Self-Esteem?

By Kathy Johnston

If you’ve seen the movie The Help, you will recognize this quote:  “You is kind, you is smart, you is important.”

 

I just watched it again a couple weeks ago.  Such a great movie! But it got me thinking about that “princess identity mentality” that seems to be so prevalent these days, especially in Christian circles.  It’s almost like this has become the Christian answer to the whole feminist women’s empowerment movement.  We’ve taken a truth and twisted it to fit in with our cultural worldview rather than bending our worldview to fit in with the truth of the gospel.

 

Don’t get me wrong, we do have our identity in Christ, being fully adopted and called his own children, heirs with Christ. And we are accepted and loved by him as dearly loved children.

 

But when the fullness of time had come, God sent forth his Son, born of woman, born under the law, to redeem those who were under the law, so that we might receive adoption as sons. And because you are sons, God has sent the Spirit of his Son into our hearts, crying, “Abba! Father!” So you are no longer a slave, but a son, and if a son, then an heir through God. (Galatians 4:4-7)

 

But it becomes a problem when we start thinking, “Well, since God is King, that makes me his princess.”  And our focus becomes placed on who we are rather than who he is.  We end up using it to boost our self-esteem and give ourselves a value that doesn’t belong to us.  We are valuable to him,  approved and accepted by him…but only because we have been imputed with the righteousness of Christ!   Our value is because of Christ, not because of ourselves.

 

We overlook this incredible mind blowing fact: the one who never sinned…lived a perfect life and became sin for us.

 

“For our sake he made him to be sin who knew no sin, so that in him we might become the righteousness of God.”  (2 Corinthians 5:21)

 

The word used here for righteousness means to be approved, accepted, innocent, without fault, passing scrutiny.  I don’t know about you, but if this is the measure, I know I’m discounted.

 

But the good news is that Jesus not only took on the wrath of God that we rightly deserved as payment for our sin, but he also lived a perfect life, which we could never do.  He passes the full scrutiny of the law!  And his faultless, guiltless life is credited it to us as if we had lived his perfect life and he had lived our sinful life.  When God looks at us, he sees perfection. It is more than we can truly understand.

 

Do you see the danger in this “princess mentality” in light of what Christ has done? When we experience an encounter with a Holy Almighty God, it should knock us down to our knees.  All thoughts of “self” should be gone!

 

I love how Tim Keller explains this, “When we come into the presence of God, we realize we are more wicked than we could ever have believed, and more loved and affirmed than we could ever have hoped for through the grace of God.”

 

Seriously, if we could just get this we wouldn’t need to soothe our self-esteem issues because we will KNOW that we are fully known and fully valued, loved and accepted by the Father. Not because we’re awesome, but because he is!  When we fail (and we will), we will remember the acceptance, love and approval of his son Jesus Christ; and when we succeed, we won’t become prideful, because we will remember we are dirtbag sinners saved by his grace!

 

Jen Wilkin explains this so well in a recent interview:

 

“I think that the reason the self-esteem messages that are common in women’s circles don’t stick is because self-esteem, detached from any idea of who God is, is just not a lasting message. It requires constant reaffirmation.
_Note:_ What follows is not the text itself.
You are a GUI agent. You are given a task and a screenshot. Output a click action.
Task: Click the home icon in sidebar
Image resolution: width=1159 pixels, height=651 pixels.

What we lack is a vision of God high and lifted up. Once we understand that the God who has sought relationship with us is a transcendent God, it rightly orients us first to him, then it rightly orients us to ourselves, and then it rightly orients us to our neighbor. It helps to get the order right in order to live out the Great Commandment to love God and love our neighbor as we love ourselves.

The “precious daughter of the King” language is everywhere in Christian women’s circles, and while I want to point it out and ask some questions about it, I don’t want to diminish that it is a beautiful idea. I just want the idea to be framed within the beauty of who the King is, rather than some princess mentality, which I think we could all acknowledge has not done women any favors in any variety.

 

We are precious daughters of the King, but it is because of the King’s preciousness that we can understand the significance of that statement.”

So I urge you (and myself!) to continue to grow and mature in our identity in Christ, reminding each other to remember that we are beautiful, kind, smart and important…only because we are hidden in Christ, and when God sees us, he sees his Son’s perfection.  What a glorious truth!